Guangzhi Sun ⋅ Yixuan Li ⋅ Xiaodong Wu ⋅ Yudong Yang ⋅ Wei Li ⋅ Zejun MA ⋅ Chao Zhang

Project Page

Abstract

Long-duration streaming video understanding is fundamental for future AI agents, yet remains limited by ineffective long-term memory. We introduce video-SALMONN S, a memory-enhanced streaming audio-visual large language model that processes over 3-hour videos at $1$ FPS and $360$p resolution, outperforming strong non-streaming models under the same memory budget. In addition to token merging or downsampling, video-SALMONN S is the first to employ test-time training (TTT) as a streaming memory mechanism for video understanding. TTT continuously transforms short-term multimodal representations into long-term memory embedded in model parameters. To improve long-range dependency modeling and memory capacity, we propose (i) a TTT$_\text{MEM}$ layer with an additional long-span prediction objective, (ii) a two-stage training scheme, and (iii) a modality-aware memory reader.

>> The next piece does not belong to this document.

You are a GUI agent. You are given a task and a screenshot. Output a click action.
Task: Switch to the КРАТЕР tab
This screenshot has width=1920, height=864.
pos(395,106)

We further introduce the episodic learning from video memory (ELViM) benchmark, simulating agent-like scenarios where models must learn from videos observed hours earlier. video-SALMONN S consistently outperforms both streaming and non-streaming baselines by 3-7\% on long video benchmarks. Notably, video-SALMONN S achieves a $15\%$ absolute accuracy improvement over strong non-streaming models on ELViM, demonstrating strong learning abilities from video memory.

Lay Summary

Researchers have built video-SALMONN S, a new AI system designed to watch and understand very long videos (over 3 hours) in real time, which is a key capability for future AI assistants like smart glasses that need to remember what happened hours ago. The main innovation is applying a technique called "test-time training," where instead of just storing piles of raw video frames, the AI gradually updates its own internal settings as it watches, turning short-term observations into long-term memory baked into the model itself, similar to how humans consolidate experiences rather than replaying every second. The team also created a new test called ELViM that checks whether an AI can answer questions about the current video it is watching by using knowledge from a video it saw hours earlier, mimicking how a real assistant would need to recall earlier moments of your day. Their system outperforms leading competitors by 3–7% on long video tasks generally and by a striking 15% on this memory test, marking a meaningful step toward AI that can genuinely keep up with hours of continuous experience rather than forgetting what just happened.